> _Exercise prompt_
Write out the part of the Prairie Hybrids non-GMO seed article from "Prairie Hybrids’ location" up to and including "in this region.".

> _Supplied passage_
Prairie Hybrids becomes go-to source for non-GMO seed
“In 2000, we were approached by GMO technology providers about licensing GM seed,” said Gilbert, Hostetler’s grandson and now co-owner, with his brother Rodney, of Prairie Hybrids, a family-owned corn seed company in Deer Grove, Illinois.
This was in the days when Monsanto and other biotechnology companies were purchasing small seed companies, while others were driven out of business.
“My grandfather attended three meetings about licensing GM seed and after the third meeting he said: ‘They want to control the small seed companies. Farmers can no longer plant what they want. It’s too binding, they will control our destiny, and I can’t see us going down that road,’” Gilbert said.
With that, Prairie Hybrids refused to sell genetically modified corn seed.
“Go-to place for non-GMO seed”
Initially, Gilbert was concerned their business wouldn’t survive.
“We had customers who had previously purchased semi loads of seed walk out the door,” he said. “We joked about getting jobs as greeters at Wal-Mart.”
Gilbert consulted with a seed industry expert who encouraged them to focus on selling non-GMO seed.
“He said there will be a need for small seed companies that remain independent and stay non-GMO to supply the farmers that won’t grow GMOs,” he said. “We had to find a niche.”
The consultant also said that if GMO labels became a requirement then “the GMO party is over,” Gilbert said.
Prairie Hybrids focused on producing non-GMO corn seed, and today the company is reaping the rewards in the fast-growing non-GMO market.
“We saw big potential in non-GMO corn seed,” Gilbert said. “We are looked upon as the go-to place for non-GMO corn seed.”
Prairie Hybrids’ location in northwestern Illinois is ideal for seed production. An underground aquifer runs from Lake Michigan through central Illinois to the Mississippi River. As a result, Prairie Hybrids can use water from the aquifer to irrigate their fields when there is a drought. Larger seed companies also grow corn for seed in this region.
“There is good drainage and irrigation here,” Gilbert said.
Prairie Hybrids grows non-GMO corn for seed on about 1000 acres. They also contract farmers in the area to produce seed.
Prairie Hybrids also produces organic corn seed; about 15 to 20 percent of their seed production is organic.
The seed is cleaned and conditioned at the company’s Deer Grove facility. Over the past 10 years they’ve added new equipment, including a new drying facility.
“The new equipment has helped us produce the highest quality possible,” Gilbert said.
Their seed is not treated with neonicotinoids, the insecticidal seed coating that has been linked to bee deaths. Gilbert said they stopped using neonics after some employees got sick from handling them. Also, the lack of neonicotinoids on the seed has not resulted in any yield drag in the corn, according to Prairie Hybrids’ customers.
Every seed lot is tested for genetically modified material using lateral flow “strip” tests and DNA-based PCR tests. Samples are taken and tested when corn is harvested and again when the seed is processed and bagged.
Prairie Hybrids’ seed meets a GMO threshold of three percent though some customers request a threshold of 1.5 percent.
“We try to accommodate,” Gilbert said.
Gilbert acknowledges that preventing GMO contamination of seed is very challenging. They will plant seed later than their neighbors to avoid cross pollination.

> _Entries supplied_
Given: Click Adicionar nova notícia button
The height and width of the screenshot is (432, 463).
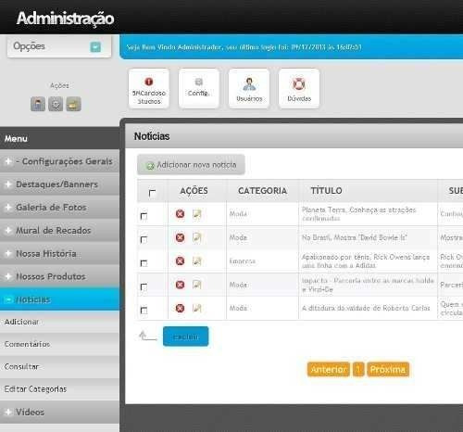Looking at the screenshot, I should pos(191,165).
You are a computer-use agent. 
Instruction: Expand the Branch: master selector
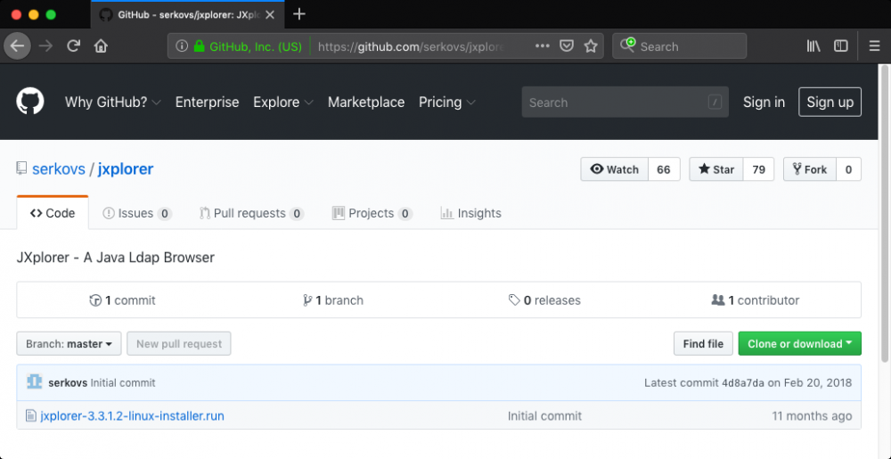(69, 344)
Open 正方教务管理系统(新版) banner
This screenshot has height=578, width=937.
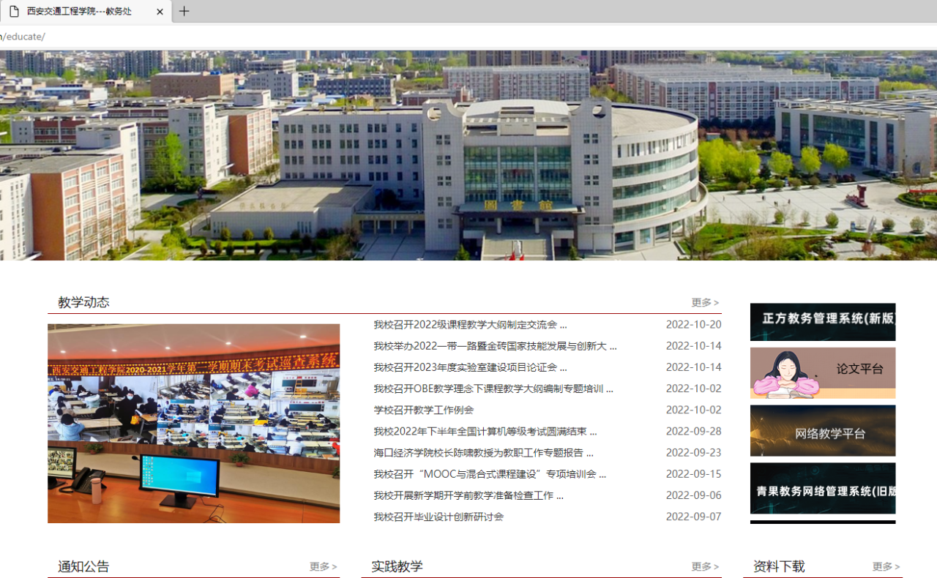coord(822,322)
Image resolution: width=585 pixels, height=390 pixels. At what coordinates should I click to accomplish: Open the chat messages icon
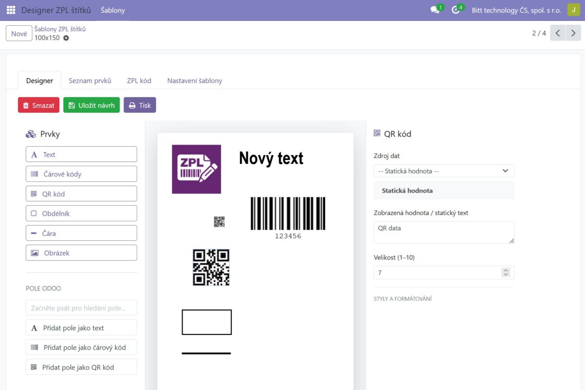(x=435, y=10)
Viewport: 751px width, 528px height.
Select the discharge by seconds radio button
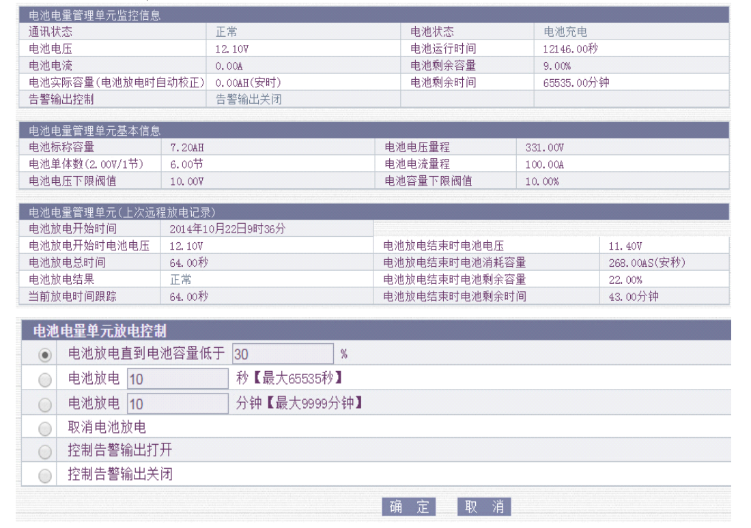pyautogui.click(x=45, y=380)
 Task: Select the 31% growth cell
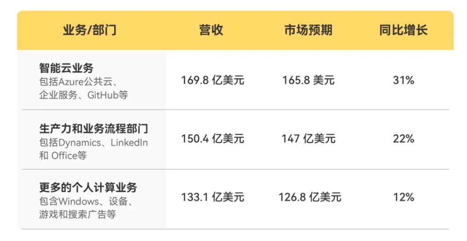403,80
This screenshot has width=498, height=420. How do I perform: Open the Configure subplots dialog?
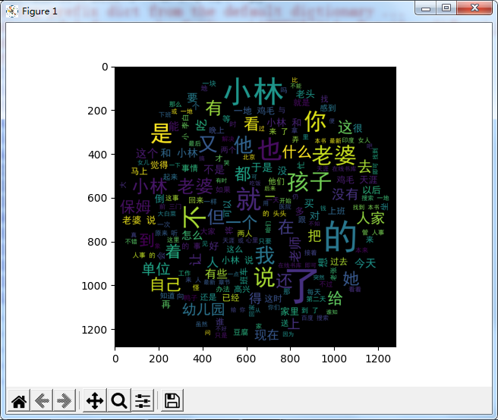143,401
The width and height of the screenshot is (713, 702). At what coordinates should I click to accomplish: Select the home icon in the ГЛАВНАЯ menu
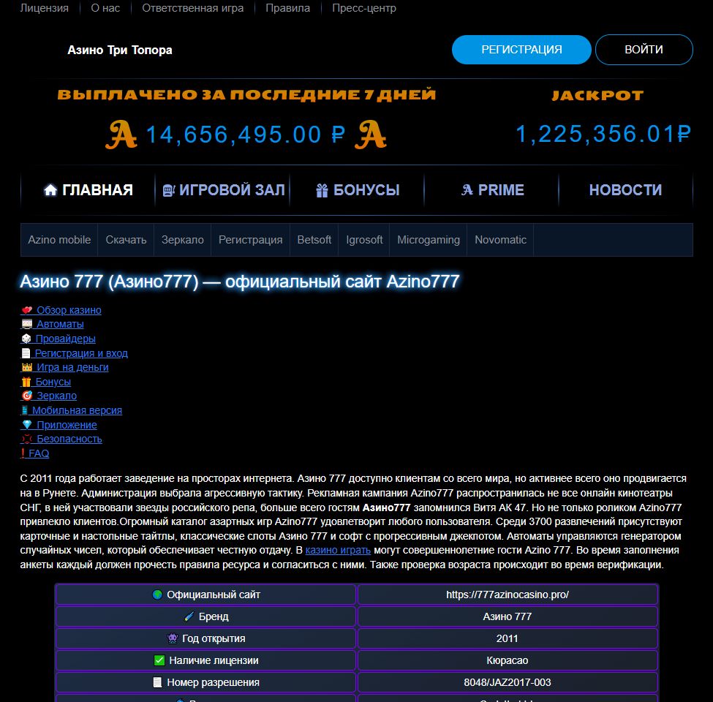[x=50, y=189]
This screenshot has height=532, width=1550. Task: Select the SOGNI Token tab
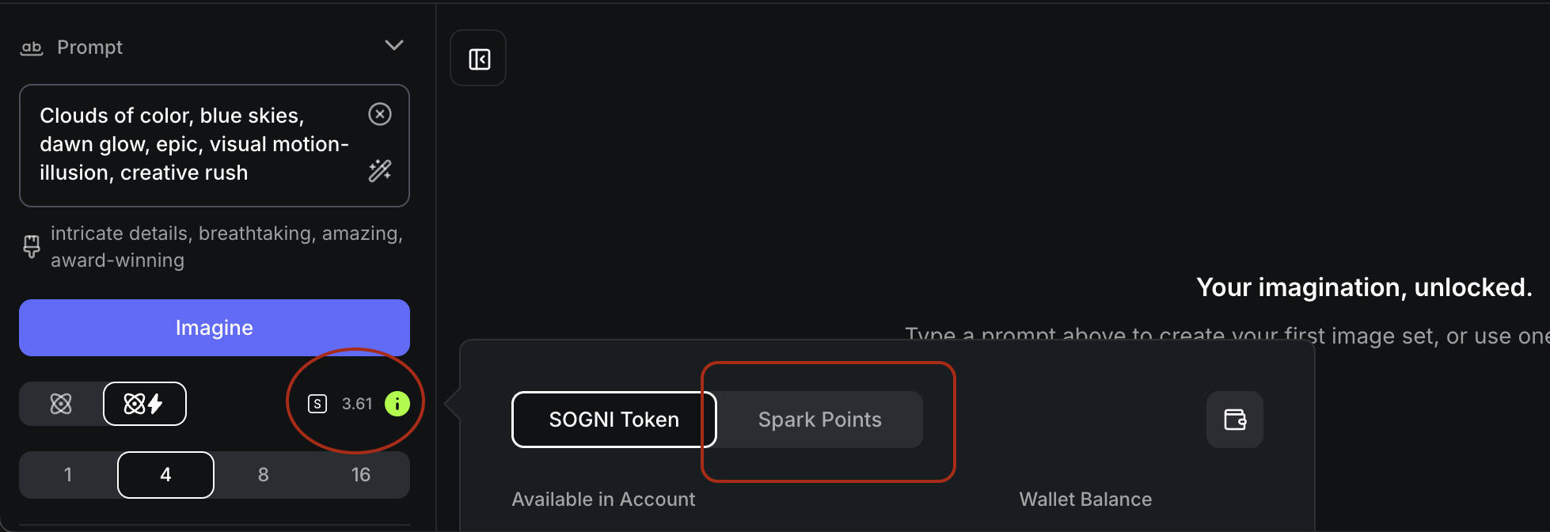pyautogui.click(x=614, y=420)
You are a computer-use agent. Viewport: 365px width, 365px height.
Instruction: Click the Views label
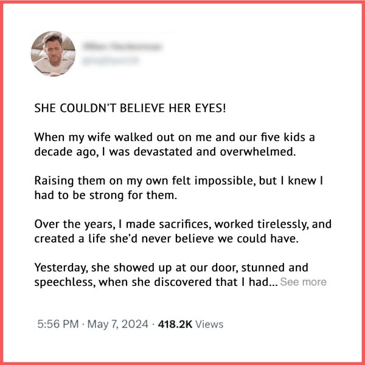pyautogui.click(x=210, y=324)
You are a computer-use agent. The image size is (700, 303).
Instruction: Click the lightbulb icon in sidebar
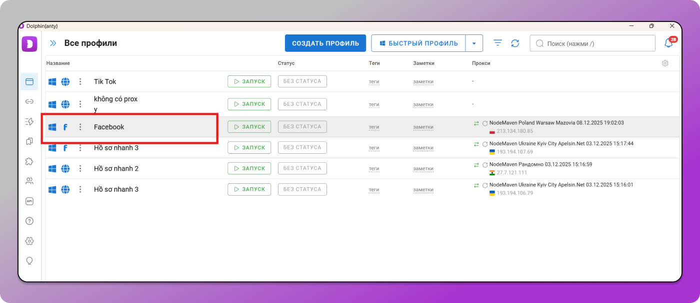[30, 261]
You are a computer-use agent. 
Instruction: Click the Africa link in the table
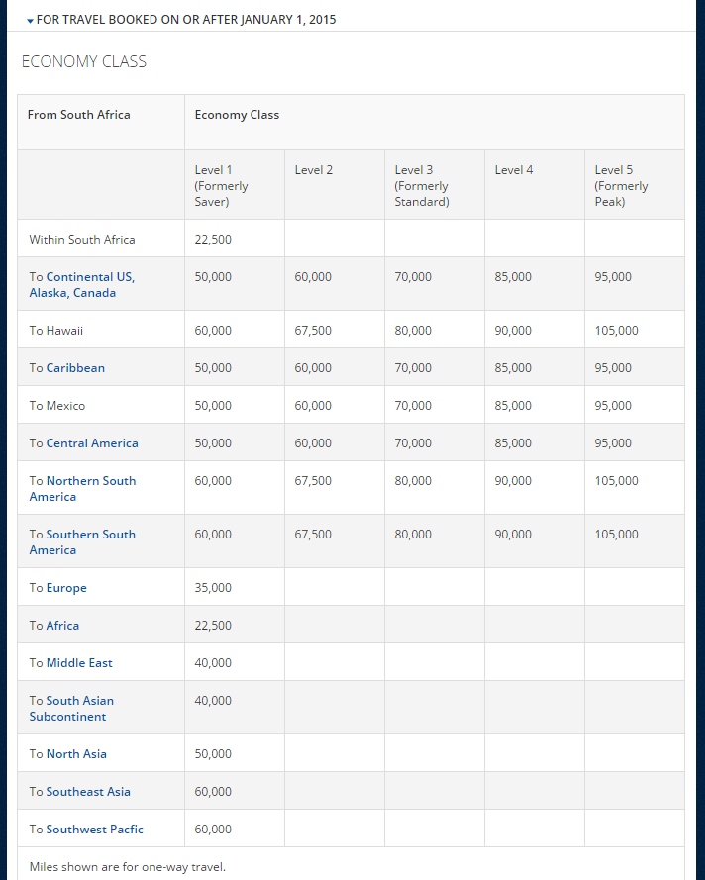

> _Expected answer_
Prairie Hybrids’ location in northwestern Illinois is ideal for seed production. An underground aquifer runs from Lake Michigan through central Illinois to the Mississippi River. As a result, Prairie Hybrids can use water from the aquifer to irrigate their fields when there is a drought. Larger seed companies also grow corn for seed in this region.